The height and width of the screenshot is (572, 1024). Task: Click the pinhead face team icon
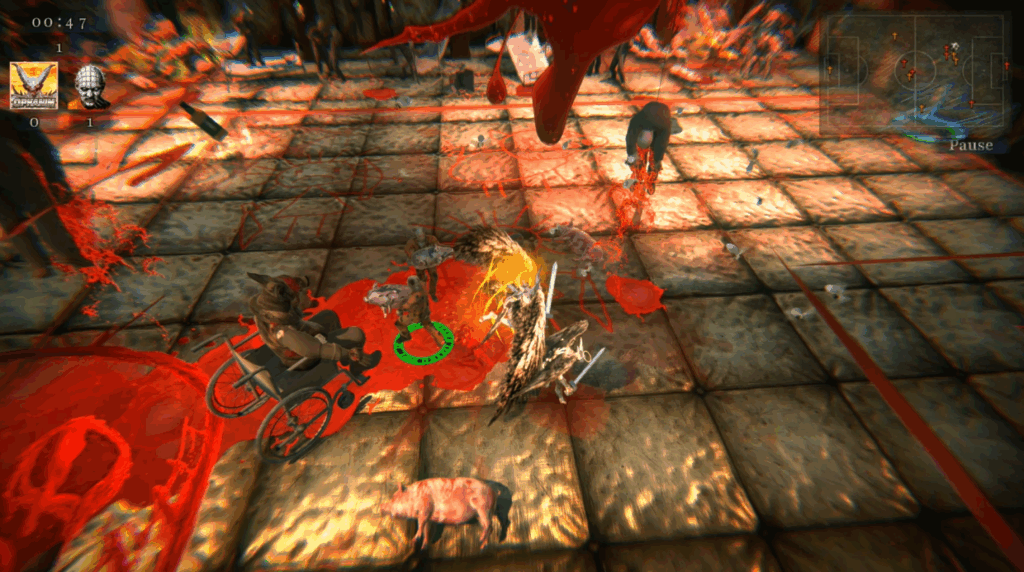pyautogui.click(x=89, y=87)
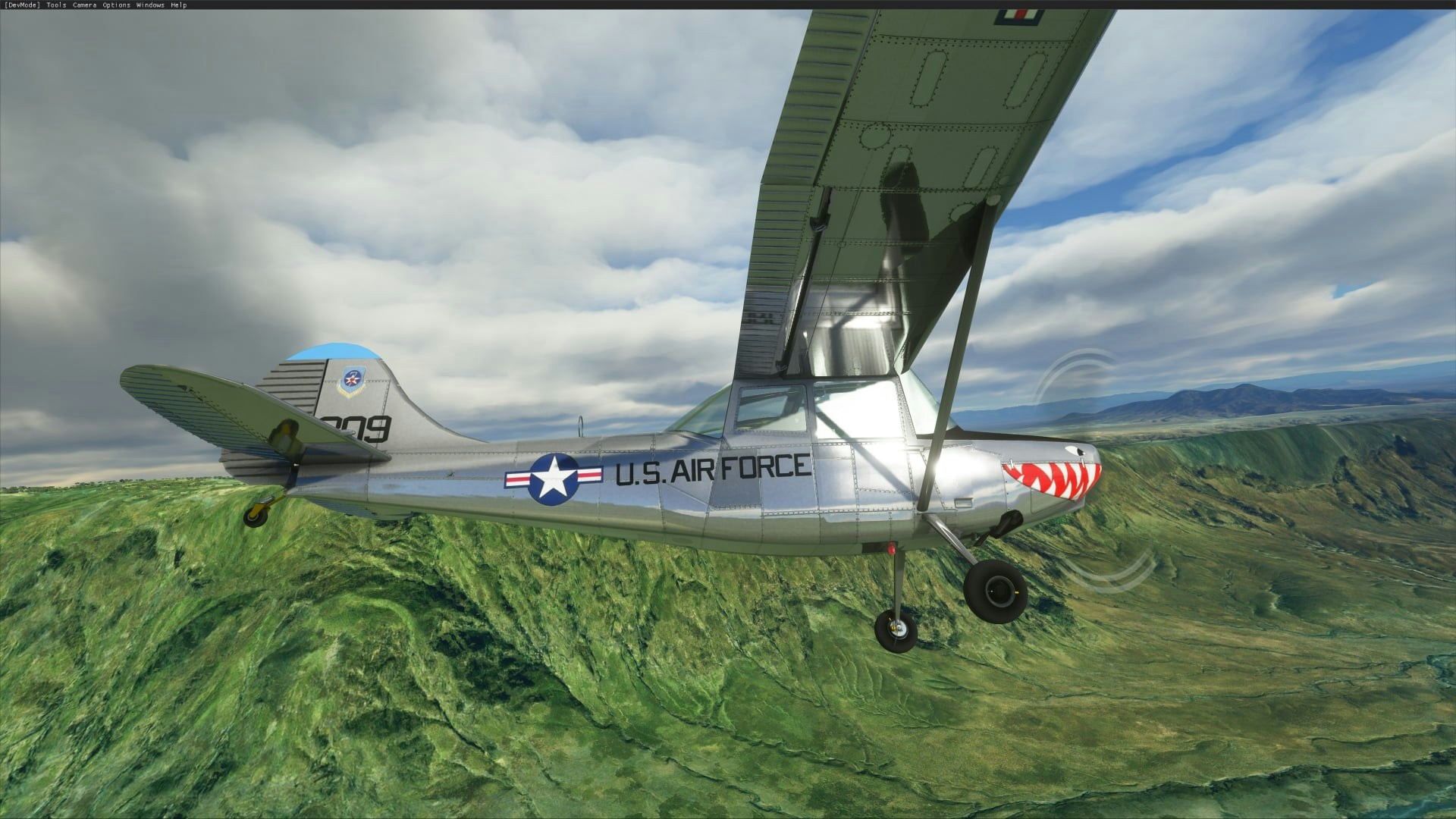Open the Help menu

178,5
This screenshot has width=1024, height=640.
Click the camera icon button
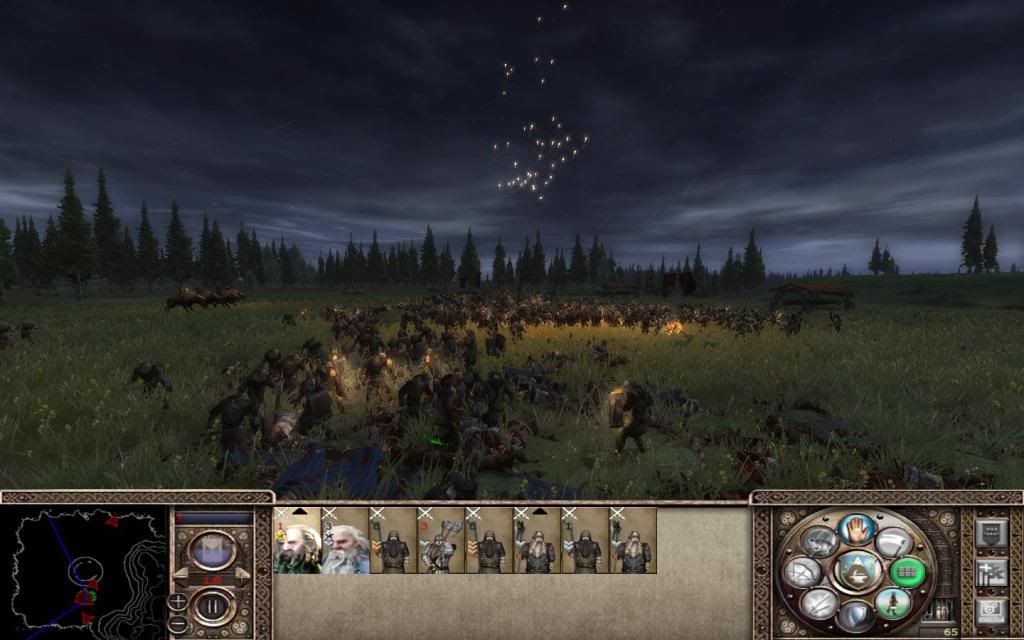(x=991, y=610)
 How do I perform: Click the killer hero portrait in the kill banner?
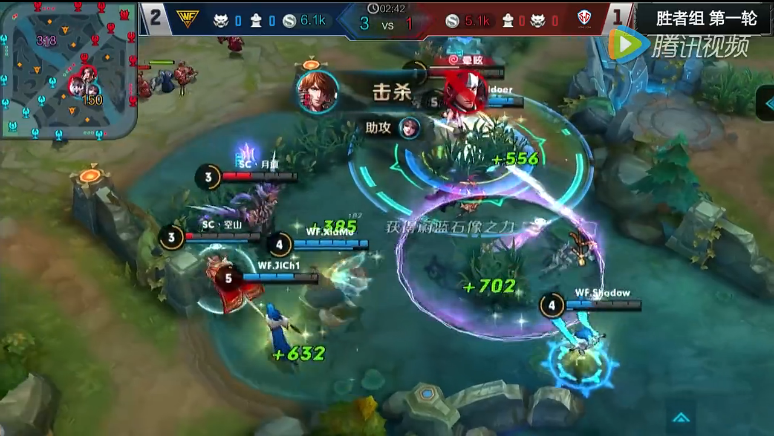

Problem description: Swap "screenshot" for "screen capture" wherever it occurs in the entries above, leave everything else unchanged, and rewrite all the entries without the pictures.

Solution to the exercise:
The height and width of the screen capture is (572, 1024). Task: Click the pinhead face team icon
pyautogui.click(x=89, y=87)
Open the Help menu

178,5
This screen capture has width=1024, height=640.
Click the camera icon button
(x=991, y=610)
 How do I perform: Click the killer hero portrait in the kill banner?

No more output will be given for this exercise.